Politics Magazine

Another $329.7M Blown on California Carbon Permits

Posted on the 26 February 2014 by Jim Winburn @civicbeebuzz

0113_reposts_airquality_w100_res72 SACRAMENTO – California’s latest carbon-permit auction raised $329.7 million, state officials announced Monday.

In the sixth state-run carbon auction since California’s cap-and-trade market system began in 2012, industrial firms and others bought emissions allowances that can be used this year and in 2017. The 2014 allowances sold for $11.34 per ton, while the 2017 permits went for $11.38.

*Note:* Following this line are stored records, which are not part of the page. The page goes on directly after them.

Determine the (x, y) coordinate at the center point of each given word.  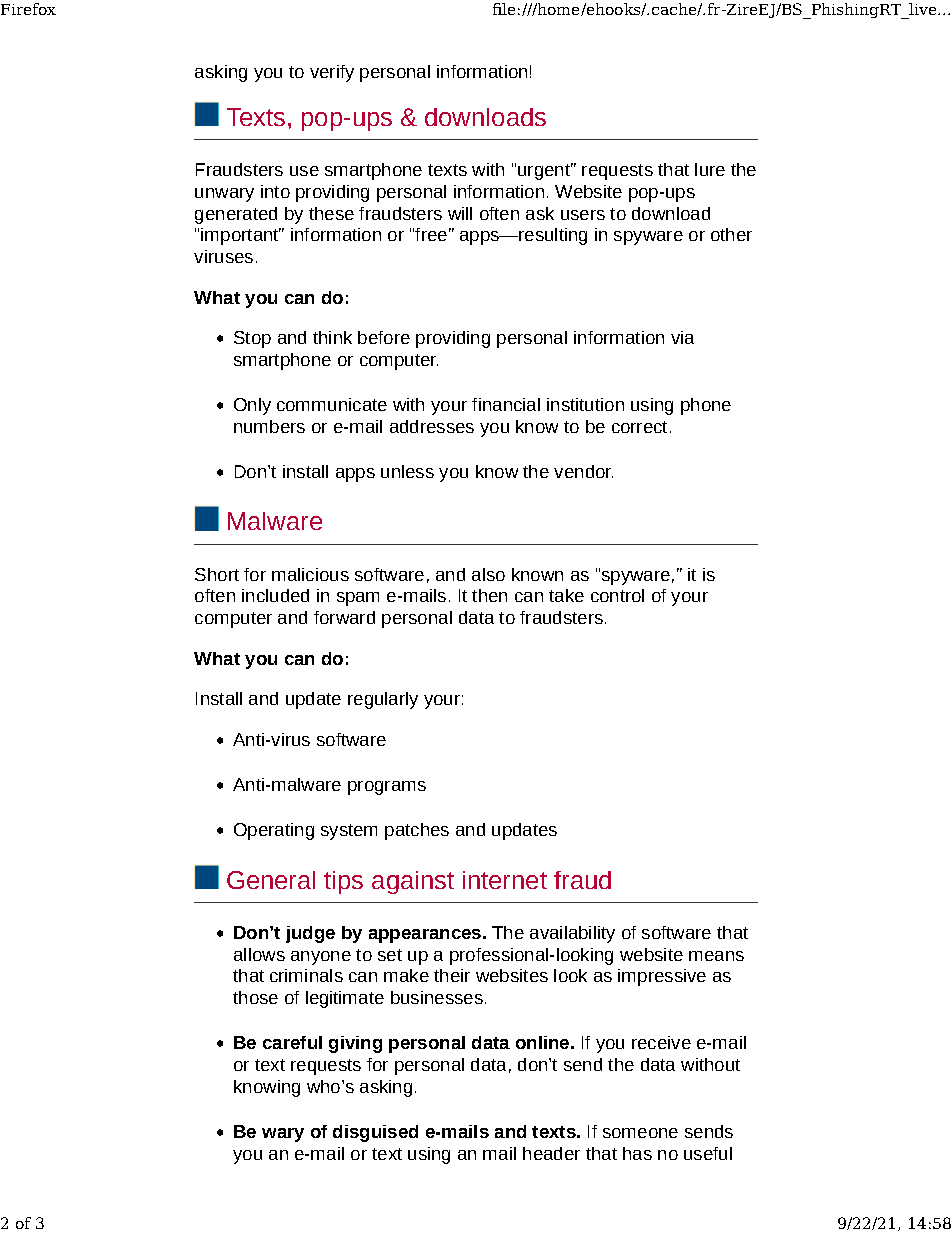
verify (332, 73)
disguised (375, 1133)
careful (292, 1042)
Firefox (28, 9)
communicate (332, 404)
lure (710, 169)
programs (387, 788)
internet (505, 880)
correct (639, 427)
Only (252, 406)
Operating (274, 831)
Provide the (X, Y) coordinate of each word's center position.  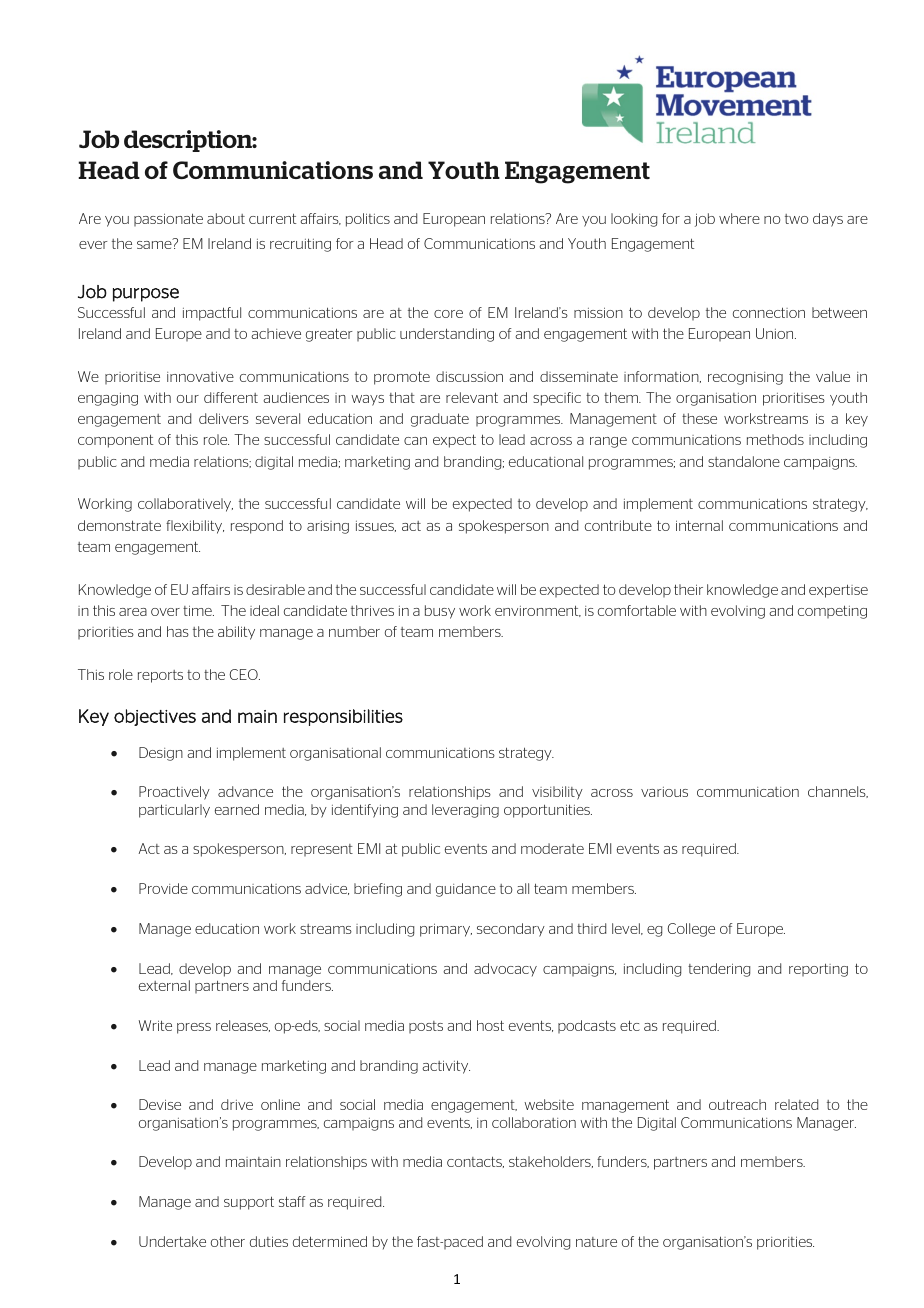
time (198, 610)
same (155, 244)
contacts (475, 1162)
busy (440, 612)
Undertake (172, 1241)
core (448, 314)
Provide (163, 888)
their (688, 589)
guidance (466, 890)
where (739, 218)
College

All told, California firms have now spent a combined $1.54 billion for the right to emit greenhouse gases since the program began, said David Clegern of the California Air Resources Board. The agency runs the auctions and oversees the state’s climate-change programs.

The state’s carbon program, a centerpiece of California’s 2006 global-warming law, has been controversial from the start. The California Chamber of Commerce last week announced it would ask an appeals court to knock down the state-run auctions, saying the sales represent an unconstitutional tax. The chamber’s lawsuit was dismissed at the lower-court level.

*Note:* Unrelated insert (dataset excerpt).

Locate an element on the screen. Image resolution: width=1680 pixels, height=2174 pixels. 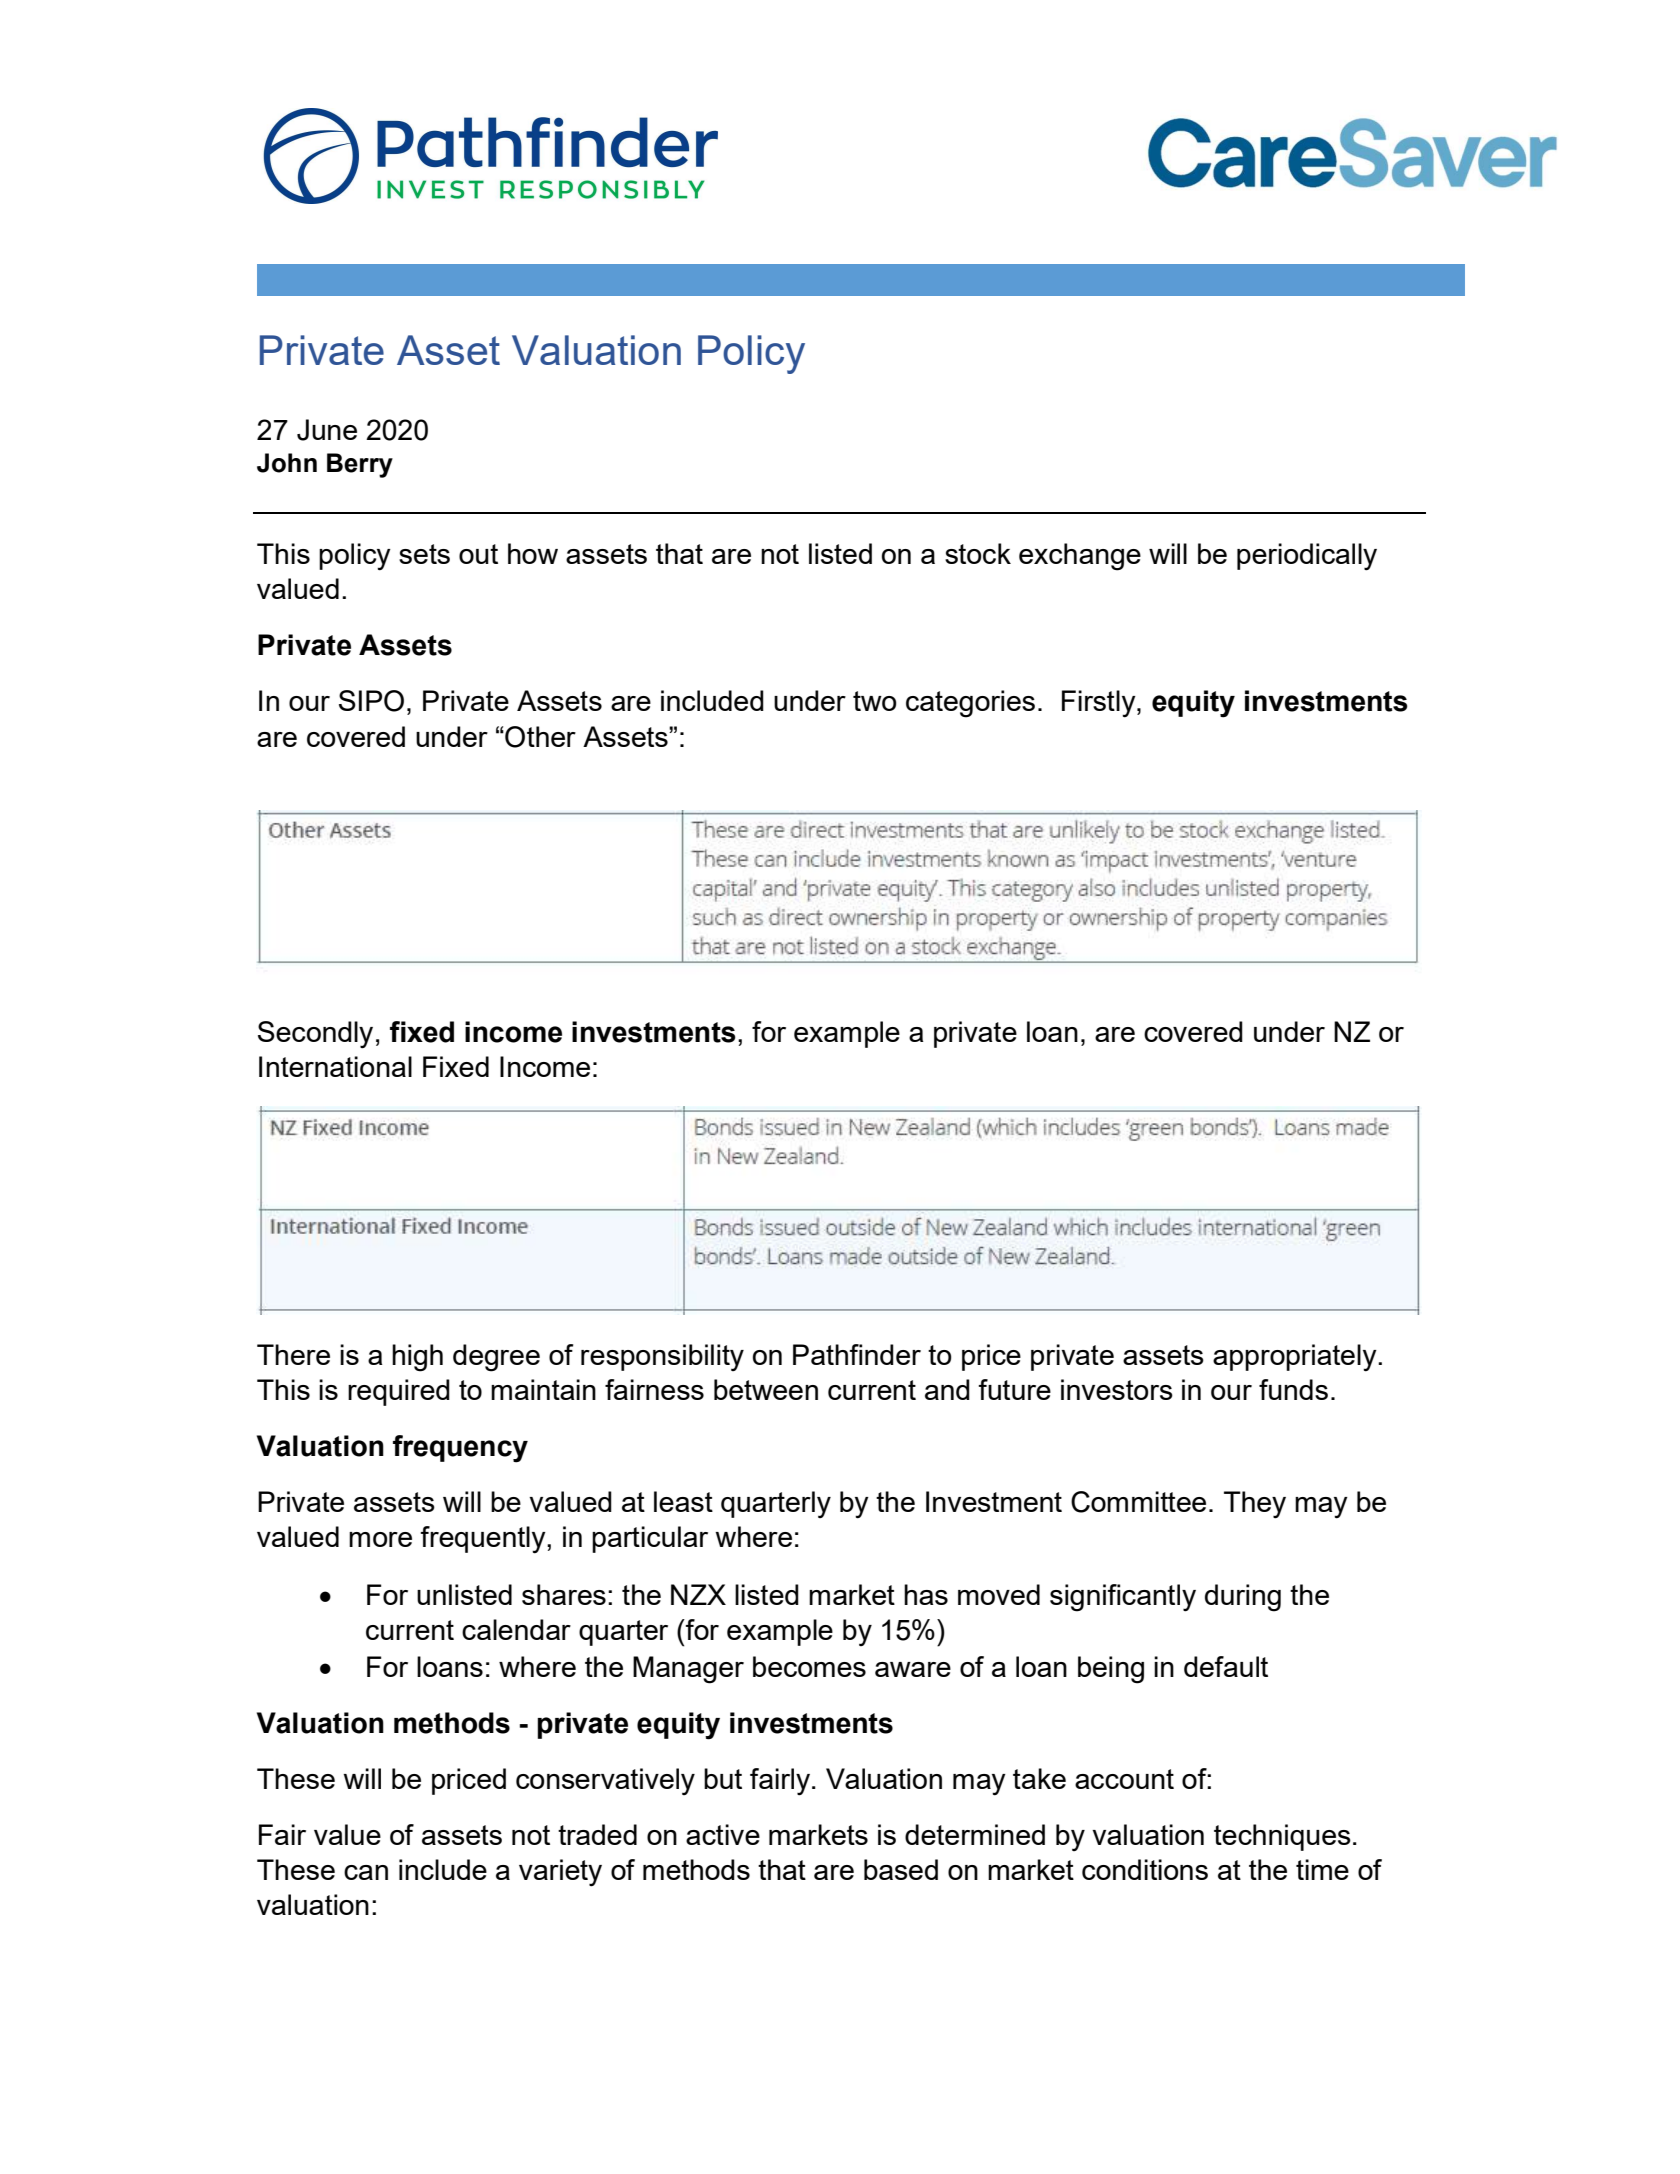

Meanwhile, state Senate President Pro Tem Darrell Steinberg said he will propose a 15 cents-a-gallon “carbon tax” on fuel purchases. The tax would serve as an alternative to having oil refiners start participating in the cap-and-trade market as scheduled next year. The Steinberg tax would grow to 43 cents a gallon by 2030. Steinberg said the tax would provide more certainty than folding the fuel industry into the cap-and-trade program, in which the price of carbon can fluctuate.